Every time you left, my grandpa cared. He acknowledged you when you left his home, and he would acknowledge you when you came back. My grandfather’s simple gesture was so small that most people might not even notice it, but it’s what I miss most.
After living with him as his caregiver for several years, I still leave my front door with that memory in tow.
As a recent college graduate and the person who lived with my grandfather in his last months, it wasn’t always easy.
There were a few scares, like when he coughed blood or when he fell. I made calls to 9-1-1 and spent a good number of nights worrying about him.
There were times when he was able to walk up and down the stairs, slowly but surely to and from his bedroom and downstairs.

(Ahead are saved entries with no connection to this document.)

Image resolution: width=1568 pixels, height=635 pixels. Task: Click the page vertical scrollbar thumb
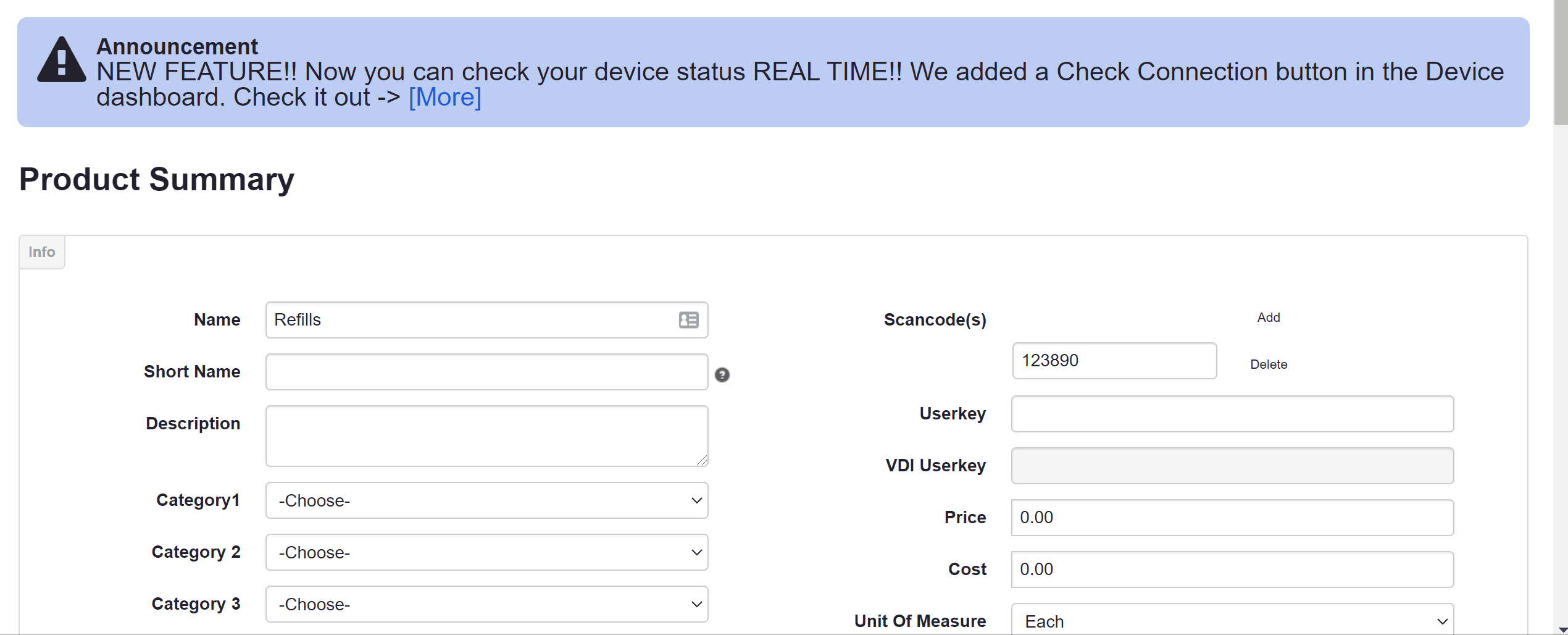click(1561, 62)
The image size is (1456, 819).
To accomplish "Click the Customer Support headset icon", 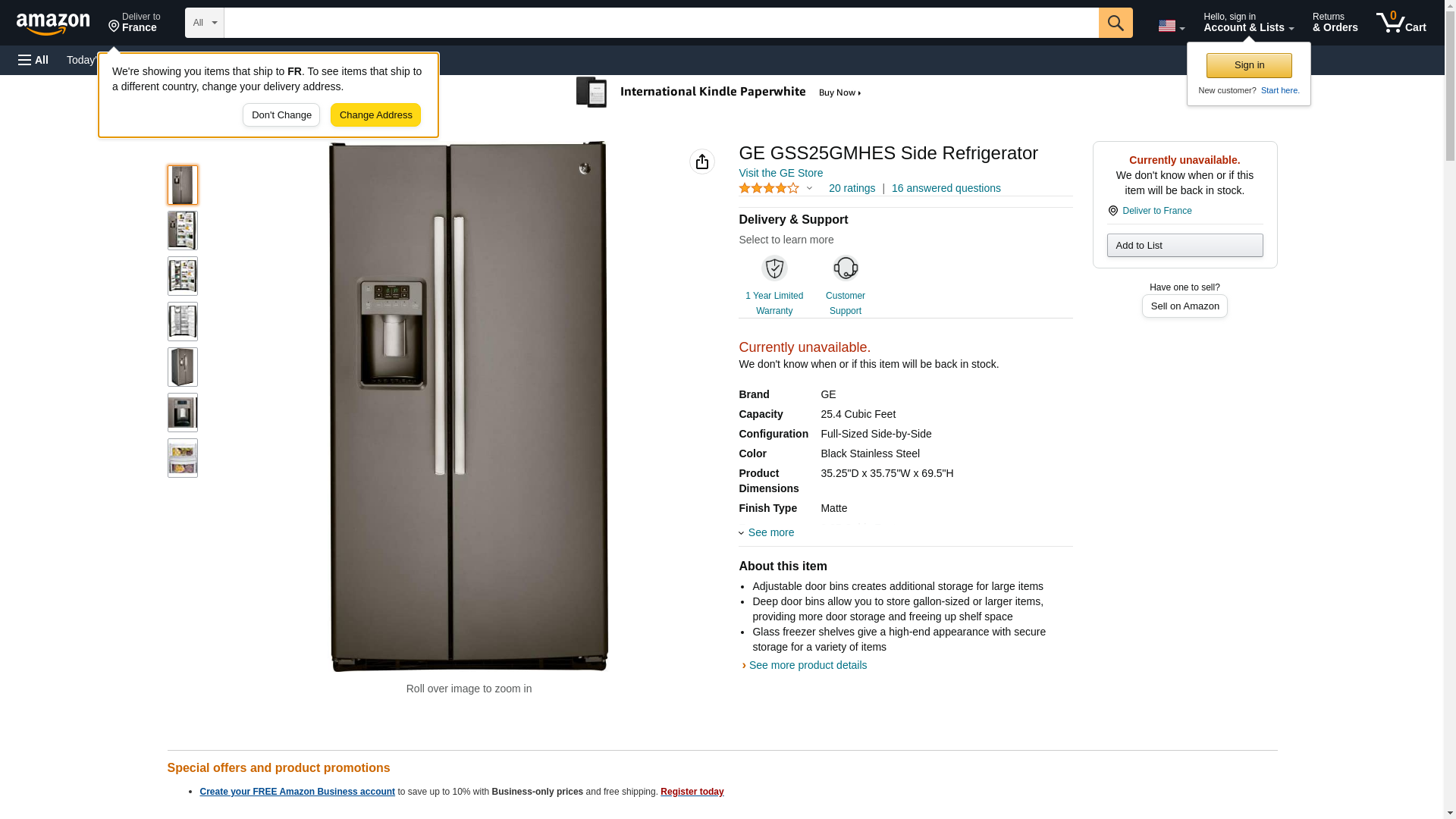I will coord(845,268).
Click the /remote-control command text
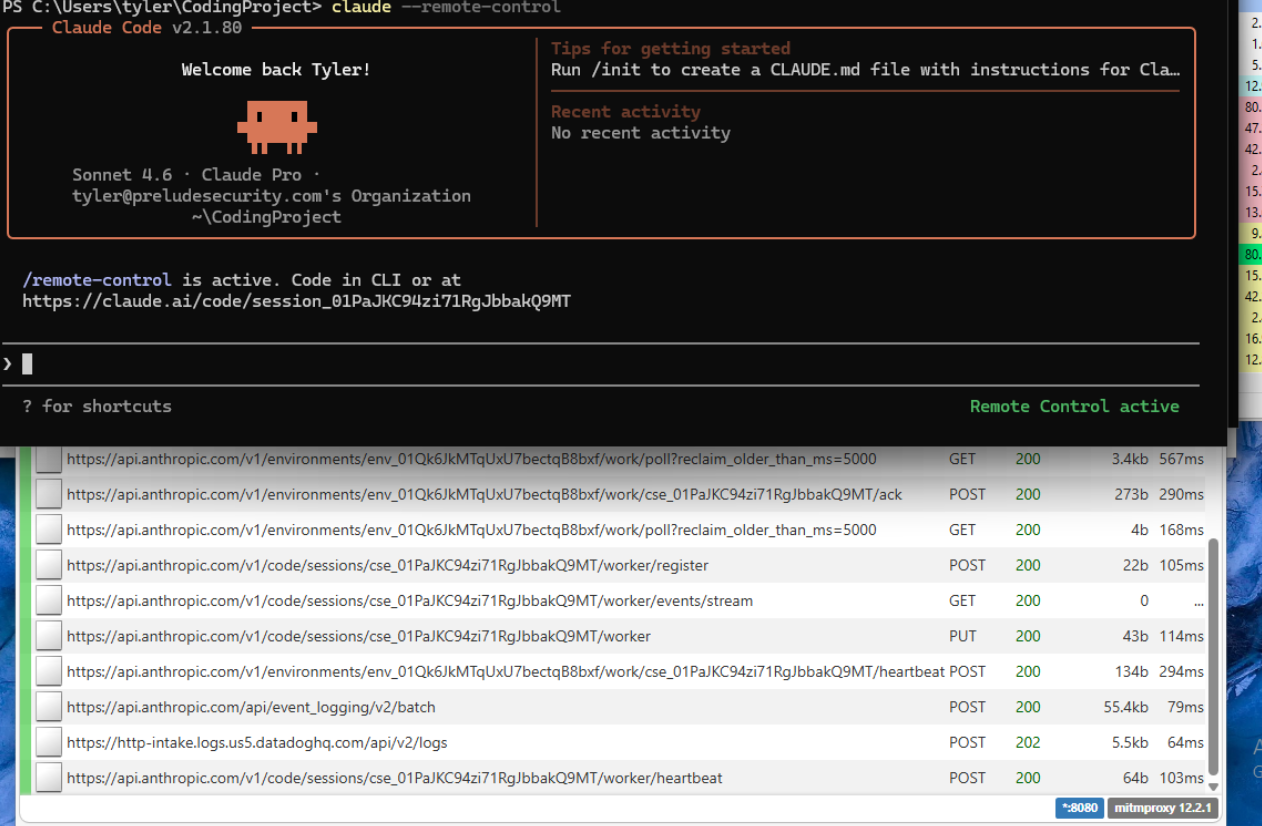Viewport: 1262px width, 826px height. point(97,280)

Instead of asking for help, my grandfather would rather spend nearly an hour attempting it himself. When it was taking him longer and longer to get up the stairs, I started to have him go halfway, then I would carry him the rest of the way. Nevertheless, he would still insist on getting ready for the day on his own as well as garden by himself.
At 98 years old, that was the kind of man he was.
Caregiving Time Management
While living with him and trying to start my career as a civil engineer, I did my best to make sure he was taken care of while also wanting to maintain a social life.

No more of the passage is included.